Poin berikutnya adalah sebuah bentuk dari rasa penasaran kita terhadap Review film Dolittle ini. Jika hampir seluruh hewan terlihat hadir di film ini, baik hewan yang dipelihara dan tinggal bersama Dolittle maupun hewan-hewan yang berada diluar Cagar Alam, mengapa tidak ada satupun hewan kucing yah di film ini? Padahal, sepertinya kita semua cukup setuju bahwa kucing adalah hewan imut yang umum dan sangat universal untuk dijadikan sebuah icon atau bahkan dijadikan sebuah peran di dalam film (seperti film Garfield misalnya). Kira-kira apa yah alasan dari Stephen Gaghan maupun Thomas Shepherd untuk tidak melibatkan hewan kucing sama sekali di Review film Dolittle ini?

CLOSING…

Itulah bagian akhir dari Review film Dolittle yang telah kita ulas satu per satu ini. Nah, kira-kira bagaimana pendapat kalian tentang poin-poin yang telah kami kumpulkan nih? Apakah ada hal menarik yang kalian dapatkan dari ulasan kita, atau mungkin kalian sendiri yang mendapatkan poin menarik tersebut? Sepertinya seru untuk dibahas bersama yah!
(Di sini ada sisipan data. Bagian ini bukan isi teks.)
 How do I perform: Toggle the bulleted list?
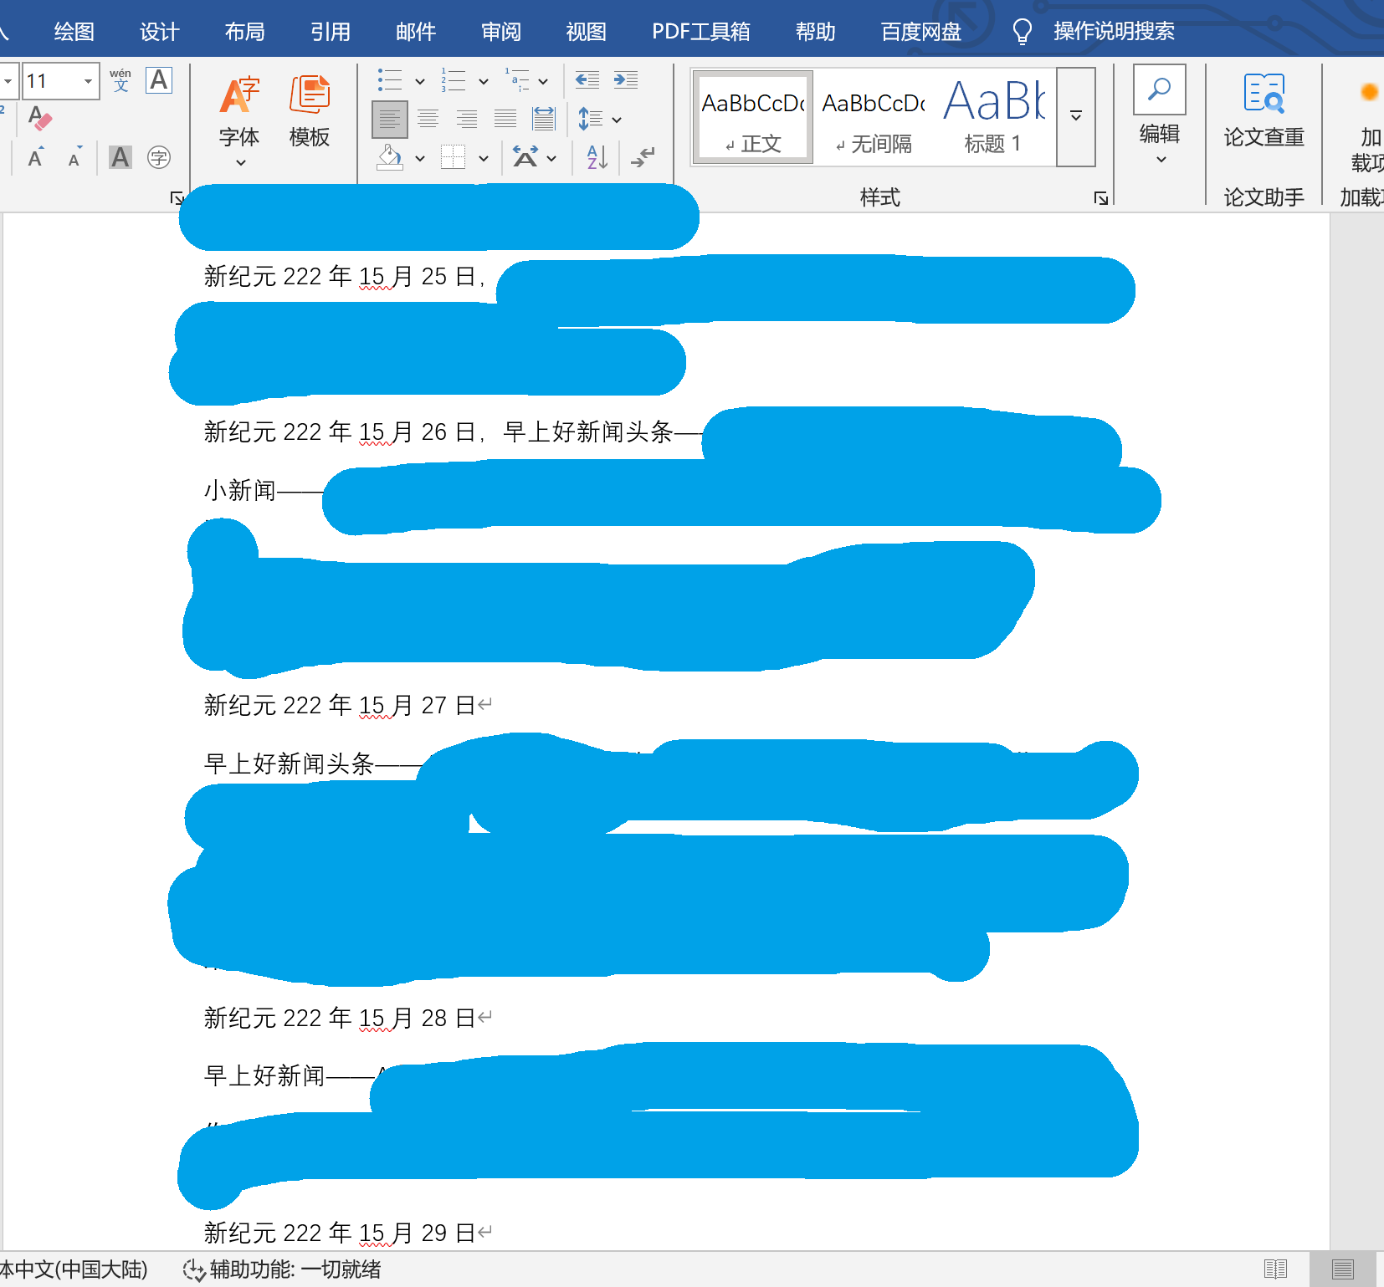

Menurut kita, terdapat beberapa pesan moral yang cukup mendalam dari Review film Dolittle ini. Review Film Dolittle yang mengangkat tema tentang kehidupan para binatang dan pertemanan mereka dengan manusia seakan menyentil kita sebagai manusia di zaman sekarang ini, yaitu seperti apakah kita sudah pernah menolong para hewan-hewan yang membutuhkan pertolongan disekitar kita? Apakah kita sudah memiliki rasa peduli akan kehidupan mereka diluar sana, yang tidak sedikit dari mereka memiliki kehidupan yang menderita akibat ulah perburuan dari manusia? Bukankah hewan juga makhluk hidup, sama seperti kita?
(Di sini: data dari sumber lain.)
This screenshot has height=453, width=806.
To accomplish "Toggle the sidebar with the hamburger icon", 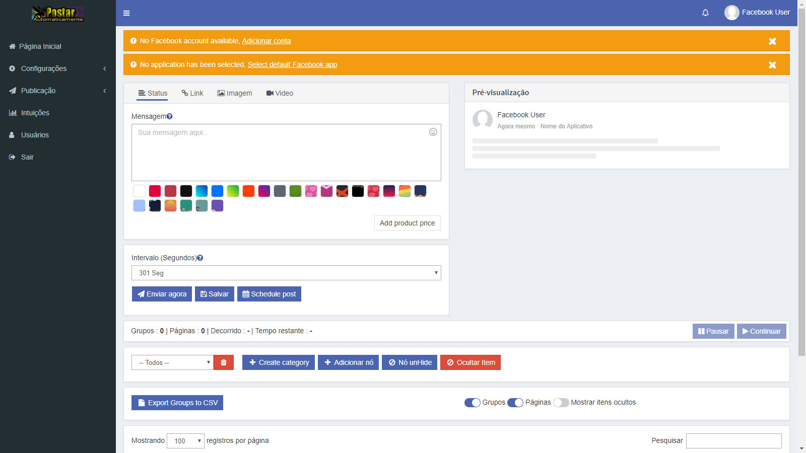I will [x=126, y=13].
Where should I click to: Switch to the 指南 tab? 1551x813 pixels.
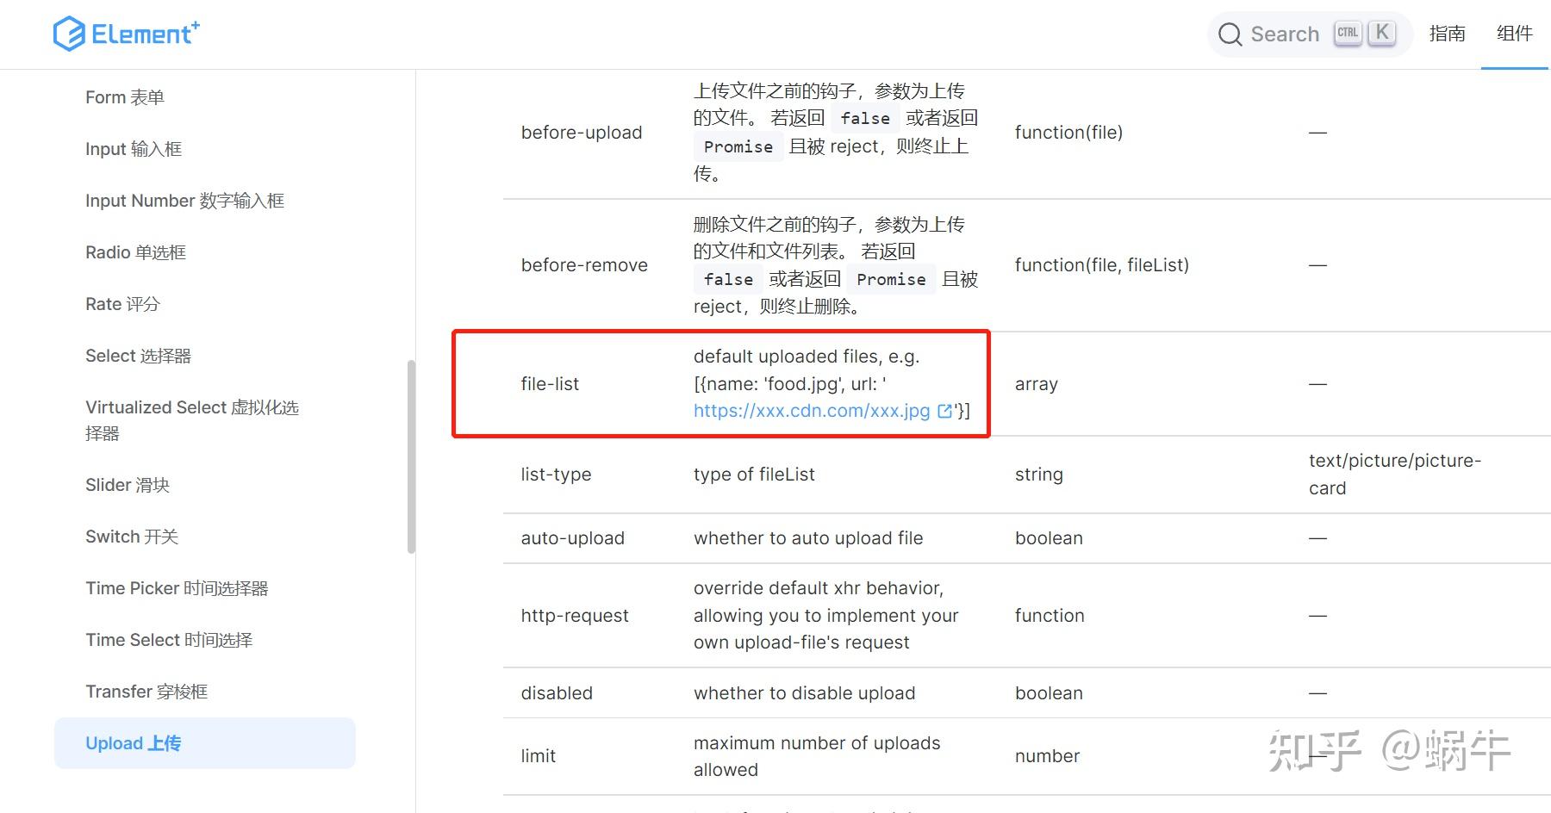point(1448,34)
Peraturan perburuan yang ada di dunia juga sepertinya masih terasa longgar dan sangat perlu untuk di perketat demi menjaga kelestarian hewan di habitatnya. Film ini juga sarat akan pesan moral yang mengajarkan kita untuk selalu menjaga sikap dan berbaik hati kepada seluruh makhluk hidup, sebagaimana yang diperankan oleh Dokter John Dolittle. Jika kita bersikap baik dengan tulus kepada sesama makhluk hidup, maka bumi dan seisinya pun akan turut bersikap baik kepada kita. Hal ini mungkin bisa dikatakan sebagai hukum alam yah guys.
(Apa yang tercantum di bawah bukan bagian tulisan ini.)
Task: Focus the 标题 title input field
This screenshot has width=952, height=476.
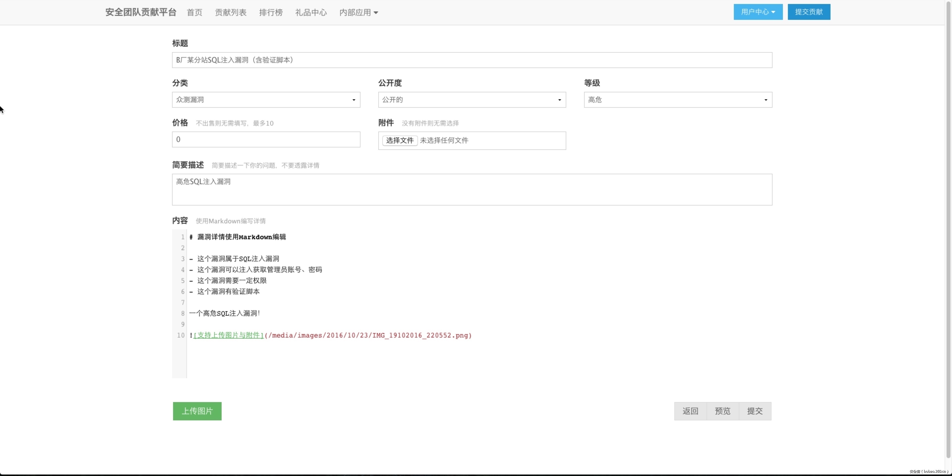Action: [x=472, y=60]
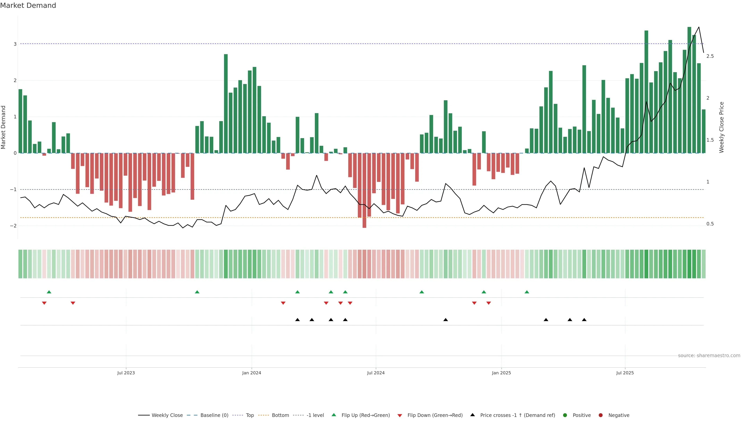Click the Flip Down red triangle legend icon
The width and height of the screenshot is (750, 422).
pos(400,415)
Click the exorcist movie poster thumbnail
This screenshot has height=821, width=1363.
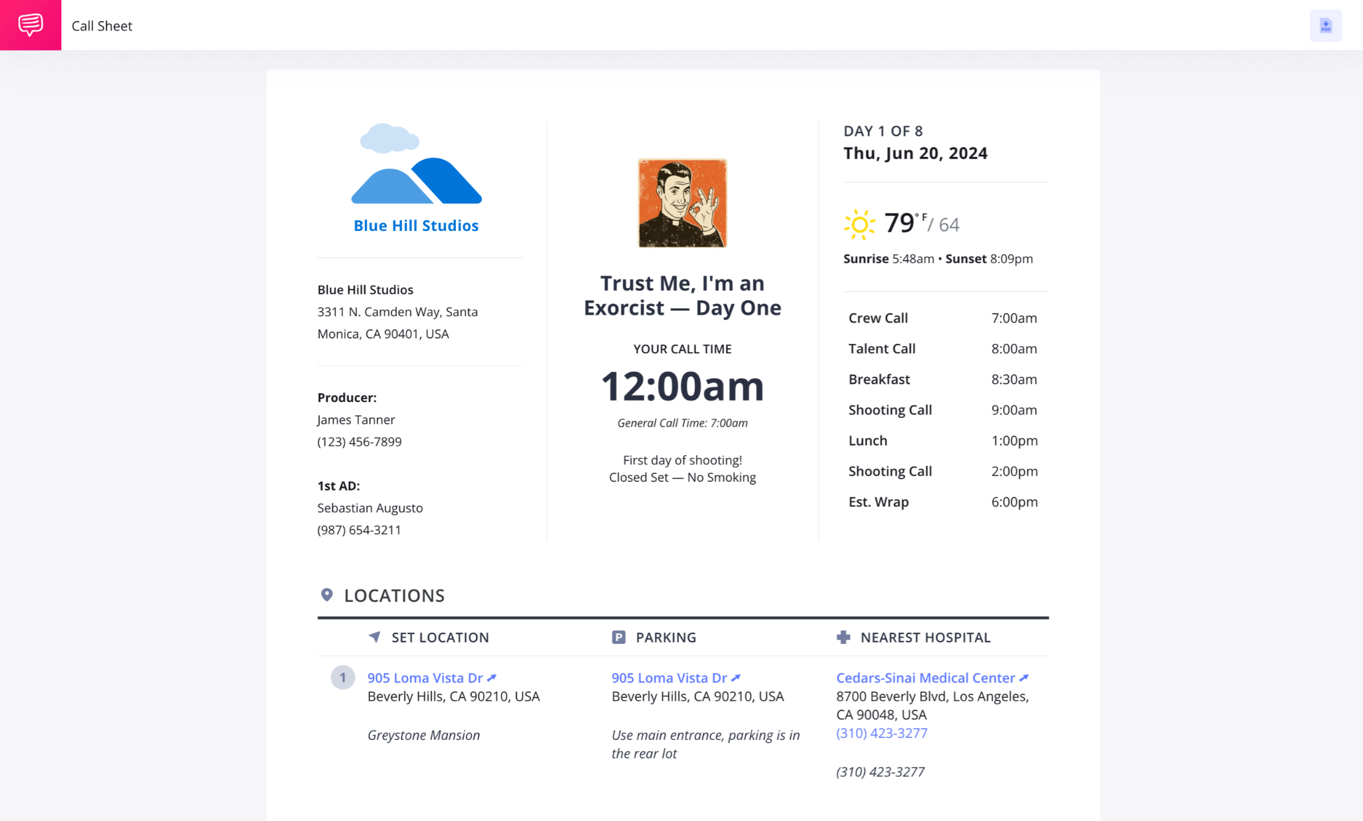682,203
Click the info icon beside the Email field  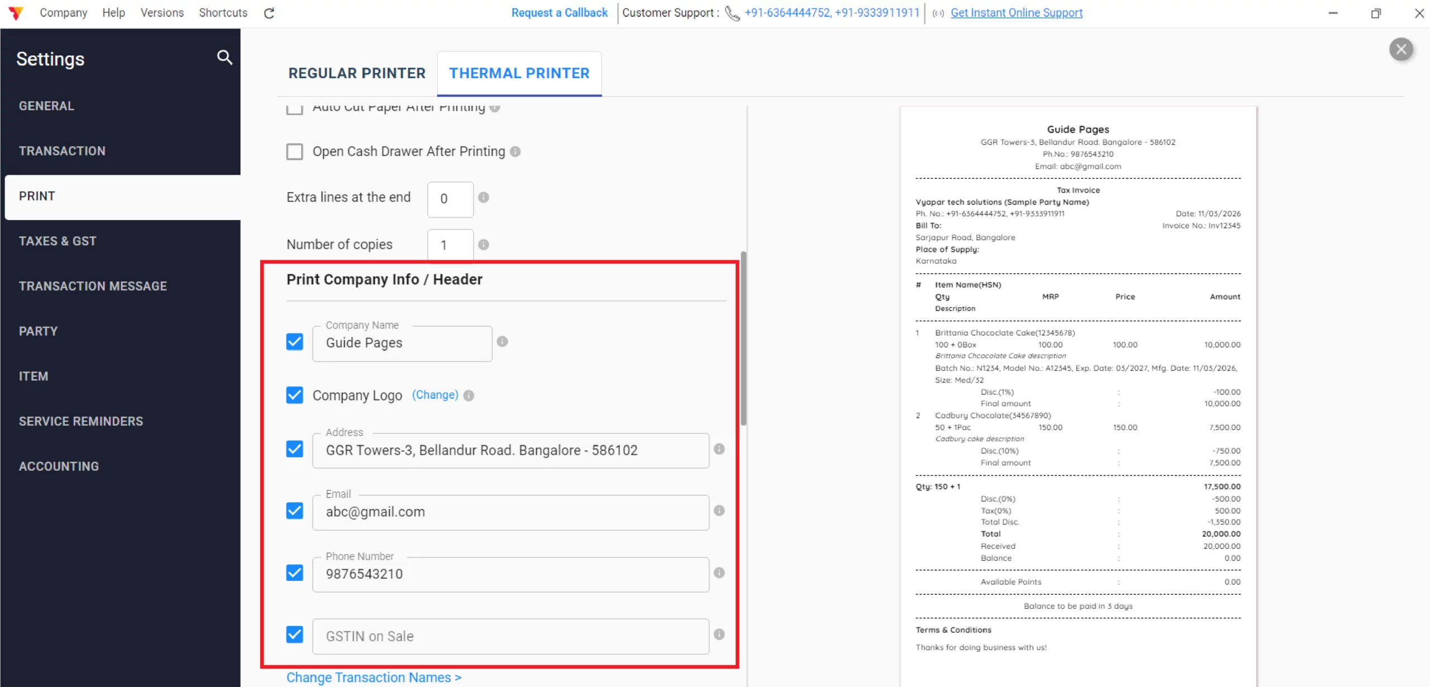coord(719,510)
Jadi, tunggu apa lagi?! Yuk langsung ditonton aja Review Film Dolittle ini, jangan lupa ajak-ajak teman sepermainan, kerabat, tetangga sebelah, saudara kecil, saudara besar, om, tante, mantan pacar, mantan gebetan, dan semuanya yang bisa kalian ajak pokoknya! Makin ramai nonton filmnya, pasti akan terasa makin seru, kan?